L'estate scorsa si è conclusa la campagna di  raccolta firme  per promuovere tre Referendum contro le scellerate leggi che intendono trasformare l'acqua, che è, insieme all'aria, il Bene Comune per eccellenza, in una merce, alla stessa stregua di tutte le altre, onde permettere a pochi di lucrare a spese della comunità.
Quest'ultimo elemento, acquista un aspetto decisamente sinistro,  un periodo di feroce crisi economica qual è l'attuale. Infatti, è ormai fuori discussione che le tariffe siano aumentate in ogni Comune in cui l'acqua è stata privatizzata.

L'aspetto economico, comunque, è strettamente correlato con quello culturale, nel senso che per l'acqua pubblica è, in primo luogo, una battaglia di civiltà, la cui unità di misura è rappresentata dall'essere umano e dai suoi bisogni vitali, non dal denaro e dal profitto.

Peraltro, come Lei sa, il Consiglio di Stato, Sezione V, con la sentenza 6529 del 10 Settembre 2010, ha inequivocabilmente statuito che l'Ente titolare del servizio ha competenza esclusiva nel determinare la qualificazione di un servizio pubblico locale come economicamente significativo o meno.
In questo modo, è stata fatta piazza pulita delle foglie di fico, costituite dalle molto interessate ed infondate interpretazioni delle normative comunitarie, con cui, in realtà, si volevano coprire i corposi interessi economici delle grandi imprese nazionali e multinazionali.
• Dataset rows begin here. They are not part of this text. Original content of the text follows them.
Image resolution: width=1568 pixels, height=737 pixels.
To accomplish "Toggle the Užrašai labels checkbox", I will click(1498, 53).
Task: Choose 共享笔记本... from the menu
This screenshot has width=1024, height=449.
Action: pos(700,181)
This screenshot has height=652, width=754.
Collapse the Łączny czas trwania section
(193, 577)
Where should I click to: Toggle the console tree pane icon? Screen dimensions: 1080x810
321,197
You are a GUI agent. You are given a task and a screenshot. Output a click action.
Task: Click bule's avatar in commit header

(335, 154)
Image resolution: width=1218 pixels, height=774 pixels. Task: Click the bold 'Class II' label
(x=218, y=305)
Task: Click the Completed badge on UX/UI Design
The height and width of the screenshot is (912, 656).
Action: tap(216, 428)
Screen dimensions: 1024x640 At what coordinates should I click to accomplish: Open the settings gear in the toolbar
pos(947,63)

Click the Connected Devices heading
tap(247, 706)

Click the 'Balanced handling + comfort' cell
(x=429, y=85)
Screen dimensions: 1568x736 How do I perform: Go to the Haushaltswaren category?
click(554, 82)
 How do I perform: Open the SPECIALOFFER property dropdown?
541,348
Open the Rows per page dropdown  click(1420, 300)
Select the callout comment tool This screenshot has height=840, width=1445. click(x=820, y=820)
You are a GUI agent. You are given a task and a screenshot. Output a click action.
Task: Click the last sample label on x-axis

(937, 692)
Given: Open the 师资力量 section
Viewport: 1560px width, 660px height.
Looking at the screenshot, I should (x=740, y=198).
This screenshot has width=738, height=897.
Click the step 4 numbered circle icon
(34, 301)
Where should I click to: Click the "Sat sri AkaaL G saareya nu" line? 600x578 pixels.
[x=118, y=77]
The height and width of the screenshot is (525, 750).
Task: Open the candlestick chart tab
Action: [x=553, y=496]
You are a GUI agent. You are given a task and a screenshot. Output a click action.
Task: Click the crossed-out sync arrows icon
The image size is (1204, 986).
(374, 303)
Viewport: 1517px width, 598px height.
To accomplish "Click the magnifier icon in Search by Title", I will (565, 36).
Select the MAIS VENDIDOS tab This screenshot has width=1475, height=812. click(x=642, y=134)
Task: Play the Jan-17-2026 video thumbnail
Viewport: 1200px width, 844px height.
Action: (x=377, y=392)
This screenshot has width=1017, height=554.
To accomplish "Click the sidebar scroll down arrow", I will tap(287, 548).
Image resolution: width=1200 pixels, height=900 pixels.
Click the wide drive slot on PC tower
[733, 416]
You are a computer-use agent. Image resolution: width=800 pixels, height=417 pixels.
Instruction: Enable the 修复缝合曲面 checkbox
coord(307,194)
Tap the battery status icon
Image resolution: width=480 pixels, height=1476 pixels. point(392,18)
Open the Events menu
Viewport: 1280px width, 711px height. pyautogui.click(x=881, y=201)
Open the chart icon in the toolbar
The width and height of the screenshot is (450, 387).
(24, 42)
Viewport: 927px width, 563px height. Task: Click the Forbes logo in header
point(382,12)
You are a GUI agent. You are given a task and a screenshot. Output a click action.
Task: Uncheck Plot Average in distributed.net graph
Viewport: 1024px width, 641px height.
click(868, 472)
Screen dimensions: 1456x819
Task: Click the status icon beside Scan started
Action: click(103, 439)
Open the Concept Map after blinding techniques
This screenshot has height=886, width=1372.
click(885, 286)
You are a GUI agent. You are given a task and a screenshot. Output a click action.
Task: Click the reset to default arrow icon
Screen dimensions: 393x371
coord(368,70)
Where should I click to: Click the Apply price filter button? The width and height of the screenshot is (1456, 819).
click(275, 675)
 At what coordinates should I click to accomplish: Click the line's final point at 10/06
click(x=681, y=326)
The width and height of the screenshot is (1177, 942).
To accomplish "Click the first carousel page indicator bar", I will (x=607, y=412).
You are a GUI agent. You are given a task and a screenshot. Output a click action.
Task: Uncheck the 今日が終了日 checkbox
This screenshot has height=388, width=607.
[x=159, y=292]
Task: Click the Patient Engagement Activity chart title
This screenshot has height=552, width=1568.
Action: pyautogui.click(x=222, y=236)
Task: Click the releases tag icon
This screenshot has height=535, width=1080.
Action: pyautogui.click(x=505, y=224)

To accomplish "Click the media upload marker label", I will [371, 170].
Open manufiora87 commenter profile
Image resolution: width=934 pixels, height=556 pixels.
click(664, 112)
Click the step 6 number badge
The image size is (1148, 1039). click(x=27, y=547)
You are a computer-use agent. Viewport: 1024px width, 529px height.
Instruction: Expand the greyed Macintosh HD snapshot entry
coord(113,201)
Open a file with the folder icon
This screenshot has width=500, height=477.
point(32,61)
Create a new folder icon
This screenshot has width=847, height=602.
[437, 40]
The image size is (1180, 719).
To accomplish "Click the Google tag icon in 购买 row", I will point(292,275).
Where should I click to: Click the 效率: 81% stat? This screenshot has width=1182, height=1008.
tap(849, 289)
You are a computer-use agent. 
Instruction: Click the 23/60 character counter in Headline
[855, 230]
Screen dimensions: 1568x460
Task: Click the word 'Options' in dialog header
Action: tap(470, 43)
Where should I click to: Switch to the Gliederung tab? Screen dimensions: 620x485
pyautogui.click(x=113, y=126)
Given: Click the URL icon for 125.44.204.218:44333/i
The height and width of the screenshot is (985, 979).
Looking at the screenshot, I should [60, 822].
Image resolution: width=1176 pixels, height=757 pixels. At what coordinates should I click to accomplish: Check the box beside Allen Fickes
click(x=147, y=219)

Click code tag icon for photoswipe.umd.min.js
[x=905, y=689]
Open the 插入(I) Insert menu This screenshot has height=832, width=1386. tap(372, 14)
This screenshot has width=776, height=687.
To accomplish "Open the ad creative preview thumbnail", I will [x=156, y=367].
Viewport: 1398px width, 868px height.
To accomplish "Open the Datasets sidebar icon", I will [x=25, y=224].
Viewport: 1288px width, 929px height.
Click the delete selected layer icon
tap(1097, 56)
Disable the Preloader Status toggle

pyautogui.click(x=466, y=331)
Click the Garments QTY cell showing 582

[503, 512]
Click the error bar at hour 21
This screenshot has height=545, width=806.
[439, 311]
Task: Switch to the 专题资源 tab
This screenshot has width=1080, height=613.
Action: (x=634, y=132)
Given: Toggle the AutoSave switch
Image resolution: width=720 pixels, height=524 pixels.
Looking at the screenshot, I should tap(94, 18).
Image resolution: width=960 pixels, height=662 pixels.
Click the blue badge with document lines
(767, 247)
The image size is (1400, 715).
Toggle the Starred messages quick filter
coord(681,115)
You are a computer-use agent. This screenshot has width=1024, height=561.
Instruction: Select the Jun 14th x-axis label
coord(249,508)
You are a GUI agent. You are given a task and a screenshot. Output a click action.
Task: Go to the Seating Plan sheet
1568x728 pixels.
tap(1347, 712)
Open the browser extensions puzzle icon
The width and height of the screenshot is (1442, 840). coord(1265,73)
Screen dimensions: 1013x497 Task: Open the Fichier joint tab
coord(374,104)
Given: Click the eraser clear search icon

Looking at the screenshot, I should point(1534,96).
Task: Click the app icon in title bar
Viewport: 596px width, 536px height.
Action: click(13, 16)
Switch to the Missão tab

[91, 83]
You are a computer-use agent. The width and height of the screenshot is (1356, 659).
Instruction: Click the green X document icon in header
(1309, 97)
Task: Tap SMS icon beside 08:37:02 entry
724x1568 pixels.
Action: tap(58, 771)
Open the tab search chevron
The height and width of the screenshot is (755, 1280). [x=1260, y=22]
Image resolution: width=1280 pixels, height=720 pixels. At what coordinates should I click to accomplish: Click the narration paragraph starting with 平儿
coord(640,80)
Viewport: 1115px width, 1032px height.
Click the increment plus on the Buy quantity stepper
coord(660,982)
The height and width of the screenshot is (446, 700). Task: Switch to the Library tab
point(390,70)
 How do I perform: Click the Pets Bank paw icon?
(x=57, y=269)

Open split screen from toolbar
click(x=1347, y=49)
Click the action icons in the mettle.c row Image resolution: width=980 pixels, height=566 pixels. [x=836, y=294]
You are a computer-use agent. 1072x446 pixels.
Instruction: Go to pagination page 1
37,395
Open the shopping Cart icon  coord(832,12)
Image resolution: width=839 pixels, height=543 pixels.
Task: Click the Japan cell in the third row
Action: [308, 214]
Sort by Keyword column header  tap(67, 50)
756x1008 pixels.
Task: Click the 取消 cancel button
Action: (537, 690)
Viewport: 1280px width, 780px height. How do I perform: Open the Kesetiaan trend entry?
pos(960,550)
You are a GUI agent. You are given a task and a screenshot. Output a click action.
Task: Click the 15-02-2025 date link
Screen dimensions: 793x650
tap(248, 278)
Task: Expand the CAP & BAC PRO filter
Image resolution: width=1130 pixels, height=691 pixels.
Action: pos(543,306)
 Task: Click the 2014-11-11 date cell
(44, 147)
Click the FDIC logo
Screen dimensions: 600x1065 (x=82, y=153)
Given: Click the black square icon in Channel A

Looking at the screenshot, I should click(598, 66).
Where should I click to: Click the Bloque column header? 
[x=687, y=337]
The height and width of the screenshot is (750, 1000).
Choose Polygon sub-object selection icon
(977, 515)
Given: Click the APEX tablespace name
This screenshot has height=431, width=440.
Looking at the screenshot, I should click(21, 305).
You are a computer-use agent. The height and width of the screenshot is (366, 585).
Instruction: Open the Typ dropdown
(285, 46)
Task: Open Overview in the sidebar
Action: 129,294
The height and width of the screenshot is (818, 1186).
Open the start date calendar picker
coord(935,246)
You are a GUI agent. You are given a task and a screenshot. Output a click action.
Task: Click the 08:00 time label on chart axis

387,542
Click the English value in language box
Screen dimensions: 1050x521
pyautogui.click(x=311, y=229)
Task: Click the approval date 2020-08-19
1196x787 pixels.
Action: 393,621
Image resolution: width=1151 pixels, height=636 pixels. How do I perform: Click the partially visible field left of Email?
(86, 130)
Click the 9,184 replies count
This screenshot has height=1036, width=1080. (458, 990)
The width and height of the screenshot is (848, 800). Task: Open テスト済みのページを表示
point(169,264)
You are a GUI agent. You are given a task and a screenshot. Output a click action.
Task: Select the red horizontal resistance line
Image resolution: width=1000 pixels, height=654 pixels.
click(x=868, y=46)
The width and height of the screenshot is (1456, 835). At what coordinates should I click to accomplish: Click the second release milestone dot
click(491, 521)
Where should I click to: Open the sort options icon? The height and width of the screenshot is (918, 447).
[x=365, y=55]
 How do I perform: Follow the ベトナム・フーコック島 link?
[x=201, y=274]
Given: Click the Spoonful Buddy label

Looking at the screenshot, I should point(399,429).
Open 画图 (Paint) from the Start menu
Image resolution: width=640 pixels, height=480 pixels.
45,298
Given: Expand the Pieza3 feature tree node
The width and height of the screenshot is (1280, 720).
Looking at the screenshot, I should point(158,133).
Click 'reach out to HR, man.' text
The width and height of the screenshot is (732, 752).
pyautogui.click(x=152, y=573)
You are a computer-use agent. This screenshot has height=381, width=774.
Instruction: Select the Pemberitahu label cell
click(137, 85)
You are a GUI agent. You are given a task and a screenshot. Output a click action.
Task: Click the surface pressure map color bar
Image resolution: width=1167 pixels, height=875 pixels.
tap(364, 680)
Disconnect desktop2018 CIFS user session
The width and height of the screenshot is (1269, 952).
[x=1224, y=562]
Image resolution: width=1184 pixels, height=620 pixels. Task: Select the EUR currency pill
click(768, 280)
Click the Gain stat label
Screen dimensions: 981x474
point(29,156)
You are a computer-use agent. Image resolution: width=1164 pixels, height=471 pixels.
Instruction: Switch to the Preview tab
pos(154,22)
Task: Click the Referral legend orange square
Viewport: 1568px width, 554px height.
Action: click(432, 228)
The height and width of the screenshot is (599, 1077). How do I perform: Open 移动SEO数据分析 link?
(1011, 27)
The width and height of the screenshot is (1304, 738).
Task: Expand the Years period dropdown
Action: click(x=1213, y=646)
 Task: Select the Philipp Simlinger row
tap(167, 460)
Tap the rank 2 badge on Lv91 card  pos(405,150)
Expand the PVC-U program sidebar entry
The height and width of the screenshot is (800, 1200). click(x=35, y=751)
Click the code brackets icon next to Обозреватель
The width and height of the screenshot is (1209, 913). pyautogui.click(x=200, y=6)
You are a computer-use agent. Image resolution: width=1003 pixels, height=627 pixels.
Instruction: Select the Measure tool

Pertanto, gentile Sindaco, tenuto conto che 14.830 cittadini in tutta l'Umbria hanno apposto le  loro firme per testimoniare concretamente il loro volere una gestione pubblica  e partecipativa dell'acqua e dei servizi idrici,
Le
                                       CHIEDIAMO
 sulla base delle di Lei competenze e funzioni, di porre all'Ordine del giorno del prossimo Consiglio Comunale, nonché di mettere ai voti,  la modifica dello Statuto Comunale inserendo la seguente dicitura:
“l'acqua è un bene comune e un diritto umano fondamentale e il servizio idrico è un servizio privo di rilevanza economica”.
Inoltre Le chiediamo di aderire al Coordinamento Nazionale degli Enti Locali per l'Acqua, al quale hanno aderito già numerosi Comuni Italiani.
Questo sarà il primo passo per ripristinare la gestione pubblica dell'acqua e del servizio idrico.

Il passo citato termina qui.